I thought it was the same as Marbrisa, where HGV built and sold more units, maybe not. I've never stayed there but did take a sales tour there.

I can see lots of availability in HGV for now, and then late in August and September. Summer is booked up.

I used to own a Seapointe and paid AVCO, still have my GPX log in.

Sent from my Lenovo 10e using Tapatalk


----------



## djyamyam (Mar 14, 2022)

SmithOp said:


> It's now managed by Hilton Grand Vacations, so an owner with points could book at stay, some units may show in RCI. There are legacy Grand Pacific units, those trade in GPX (Grand Pacific eXchange). There might be cash bookings direct, or even in VRBO.





RX8 said:


> I don’t believe that is correct. There is nothing at the resort that mentions HGVC. I make my payments to Grand Pacific Resorts, not HGVC (GPR collects my HGVC membership fee). What HGVC does do, unless that has since changed, is handle the GPP resales (packaging them with a HGVC membership). I do not know what percentage of GPP owners also have HGVC rights but I suspect it is a small number. If a GPP/HGVC owner wishes to sell their GPP week the  HGVC membership does not transfer with it.



RX8 is correct.  GPP is NOT managed by HGV, rather by Grand Pacific Resorts.
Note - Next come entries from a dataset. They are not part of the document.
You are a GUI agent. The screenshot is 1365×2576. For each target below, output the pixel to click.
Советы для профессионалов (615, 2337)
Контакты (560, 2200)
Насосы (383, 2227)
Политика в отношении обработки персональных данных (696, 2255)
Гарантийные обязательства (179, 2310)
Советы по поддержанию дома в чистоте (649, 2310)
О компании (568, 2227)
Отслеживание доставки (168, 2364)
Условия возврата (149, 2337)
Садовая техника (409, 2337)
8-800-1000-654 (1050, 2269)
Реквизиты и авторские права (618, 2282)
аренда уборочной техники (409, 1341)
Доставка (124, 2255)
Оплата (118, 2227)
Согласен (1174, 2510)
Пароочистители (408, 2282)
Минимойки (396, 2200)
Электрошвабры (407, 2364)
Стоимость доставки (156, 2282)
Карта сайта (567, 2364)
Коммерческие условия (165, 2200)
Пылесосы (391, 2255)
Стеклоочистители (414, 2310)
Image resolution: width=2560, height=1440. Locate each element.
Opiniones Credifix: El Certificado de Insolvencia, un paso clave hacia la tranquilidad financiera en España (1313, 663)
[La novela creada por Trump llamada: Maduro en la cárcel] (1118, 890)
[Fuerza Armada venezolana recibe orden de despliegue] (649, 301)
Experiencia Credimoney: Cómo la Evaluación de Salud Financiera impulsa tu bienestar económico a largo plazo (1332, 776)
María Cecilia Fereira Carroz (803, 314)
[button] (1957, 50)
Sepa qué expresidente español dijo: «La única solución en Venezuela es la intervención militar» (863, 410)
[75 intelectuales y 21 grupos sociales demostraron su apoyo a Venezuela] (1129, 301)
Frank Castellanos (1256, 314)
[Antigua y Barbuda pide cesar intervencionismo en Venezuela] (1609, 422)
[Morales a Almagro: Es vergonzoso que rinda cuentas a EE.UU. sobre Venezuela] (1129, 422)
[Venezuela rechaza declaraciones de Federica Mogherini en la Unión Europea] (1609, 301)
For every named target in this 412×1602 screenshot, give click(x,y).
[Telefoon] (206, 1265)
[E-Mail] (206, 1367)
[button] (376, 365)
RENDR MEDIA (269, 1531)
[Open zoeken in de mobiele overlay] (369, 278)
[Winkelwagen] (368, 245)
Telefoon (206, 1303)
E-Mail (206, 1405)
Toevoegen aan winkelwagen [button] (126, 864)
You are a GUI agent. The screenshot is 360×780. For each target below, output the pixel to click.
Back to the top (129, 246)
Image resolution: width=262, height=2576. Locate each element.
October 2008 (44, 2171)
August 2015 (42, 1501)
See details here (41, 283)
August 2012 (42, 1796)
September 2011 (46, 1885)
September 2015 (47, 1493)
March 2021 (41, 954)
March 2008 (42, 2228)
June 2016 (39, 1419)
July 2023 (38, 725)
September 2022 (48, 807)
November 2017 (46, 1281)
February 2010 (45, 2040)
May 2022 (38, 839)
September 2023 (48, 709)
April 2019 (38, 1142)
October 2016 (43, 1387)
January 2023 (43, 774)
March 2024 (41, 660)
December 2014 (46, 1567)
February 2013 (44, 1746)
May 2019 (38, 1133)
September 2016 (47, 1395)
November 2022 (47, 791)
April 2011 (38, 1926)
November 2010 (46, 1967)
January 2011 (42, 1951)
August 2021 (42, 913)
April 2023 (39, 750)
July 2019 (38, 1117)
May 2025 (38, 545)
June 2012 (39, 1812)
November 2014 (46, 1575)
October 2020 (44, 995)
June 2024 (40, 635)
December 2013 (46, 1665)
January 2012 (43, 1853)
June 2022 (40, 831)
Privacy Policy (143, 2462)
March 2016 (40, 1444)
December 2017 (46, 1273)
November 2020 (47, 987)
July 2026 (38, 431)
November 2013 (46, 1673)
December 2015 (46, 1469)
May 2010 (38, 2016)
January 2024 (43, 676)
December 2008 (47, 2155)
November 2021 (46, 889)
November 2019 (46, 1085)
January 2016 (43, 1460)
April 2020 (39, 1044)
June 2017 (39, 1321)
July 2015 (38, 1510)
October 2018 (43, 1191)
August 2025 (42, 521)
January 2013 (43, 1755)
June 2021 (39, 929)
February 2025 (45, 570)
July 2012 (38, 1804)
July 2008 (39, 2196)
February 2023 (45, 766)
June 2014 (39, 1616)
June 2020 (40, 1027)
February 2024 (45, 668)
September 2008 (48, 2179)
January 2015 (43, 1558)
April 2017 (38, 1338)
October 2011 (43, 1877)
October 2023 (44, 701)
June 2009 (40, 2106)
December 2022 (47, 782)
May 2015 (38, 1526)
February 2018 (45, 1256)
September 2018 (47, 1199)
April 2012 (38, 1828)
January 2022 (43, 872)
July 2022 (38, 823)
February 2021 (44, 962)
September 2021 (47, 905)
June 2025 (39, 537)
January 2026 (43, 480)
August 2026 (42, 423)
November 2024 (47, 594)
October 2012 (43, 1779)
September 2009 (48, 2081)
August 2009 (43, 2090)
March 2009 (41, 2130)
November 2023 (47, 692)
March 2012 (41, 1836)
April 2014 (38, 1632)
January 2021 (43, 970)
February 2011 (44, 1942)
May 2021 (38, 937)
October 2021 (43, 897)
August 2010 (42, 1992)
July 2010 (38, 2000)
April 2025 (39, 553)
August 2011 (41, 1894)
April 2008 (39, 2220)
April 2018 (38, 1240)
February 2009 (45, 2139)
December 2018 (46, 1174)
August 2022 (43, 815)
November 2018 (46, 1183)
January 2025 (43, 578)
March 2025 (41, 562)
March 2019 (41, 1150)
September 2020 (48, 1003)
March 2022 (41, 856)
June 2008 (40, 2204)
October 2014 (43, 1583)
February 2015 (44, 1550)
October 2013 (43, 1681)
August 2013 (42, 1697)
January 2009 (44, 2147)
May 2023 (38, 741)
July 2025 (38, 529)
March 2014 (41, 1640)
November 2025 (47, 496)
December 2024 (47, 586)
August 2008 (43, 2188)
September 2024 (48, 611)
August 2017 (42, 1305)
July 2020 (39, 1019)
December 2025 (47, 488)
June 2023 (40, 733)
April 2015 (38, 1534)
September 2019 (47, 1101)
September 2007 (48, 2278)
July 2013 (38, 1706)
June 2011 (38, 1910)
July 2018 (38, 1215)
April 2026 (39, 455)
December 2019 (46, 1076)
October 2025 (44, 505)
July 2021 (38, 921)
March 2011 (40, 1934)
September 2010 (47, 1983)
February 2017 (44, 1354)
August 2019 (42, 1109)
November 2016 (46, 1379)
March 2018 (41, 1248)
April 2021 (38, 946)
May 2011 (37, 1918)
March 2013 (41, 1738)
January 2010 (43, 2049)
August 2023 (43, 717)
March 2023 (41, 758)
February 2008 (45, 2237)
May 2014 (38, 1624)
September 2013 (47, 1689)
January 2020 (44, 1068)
Summer weeks are fixed week ownerships, some of which the owners have the ability to assign to HGV in exchange for HGVC points.  The non-summer weeks are floating 1-24 and 37?-52.  Summer weeks are assigned higher point values than the floating weeks.  It's been a while since I looked into purchasing another GPR ownership.



RX8 said:


> I own a fixed summer week worth 8400 HGVC points.
> 
> I am curious, are there any other GPP owners out there that have their week enrolled with HGVC?



I have a few summer GPP weeks - all purchased resale.  Two do not have the option of being assigned for HGVC points and two that do.  For the two that I can assign to HGVC, I don't always do that.  Depends on what my travel needs are.  You can auto-assign to HGVC or you can do it manually


----------



## spi777 (Jun 12, 2022)

GPP is great.   But, if you purchase, go resale, and get the week you want if you plan/want to use in summer.  GPP is not automatically in the HVGC exchange the exchange-- they use (GPX) is not the best in terms of availability.  I recently learned that you can't exchange your wk for May-Sept in southern calif resorts--it's a blackout period--at least w/in the GPX system.  Which is why I got frustrated and gave my fixed wk 33 away for $500 to GPP's buy back dept--now wish I wouldn't have done that....


----------



## klpca (Jun 12, 2022)

spi777 said:


> GPP is great.   But, if you purchase, go resale, and get the week you want if you plan/want to use in summer.  GPP is not automatically in the HVGC exchange the exchange-- they use (GPX) is not the best in terms of availability.  I recently learned that you can't exchange your wk for May-Sept in southern calif resorts--it's a blackout period--at least w/in the GPX system.  Which is why I got frustrated and gave my fixed wk 33 away for $500 to GPP's buy back dept--now wish I wouldn't have done that....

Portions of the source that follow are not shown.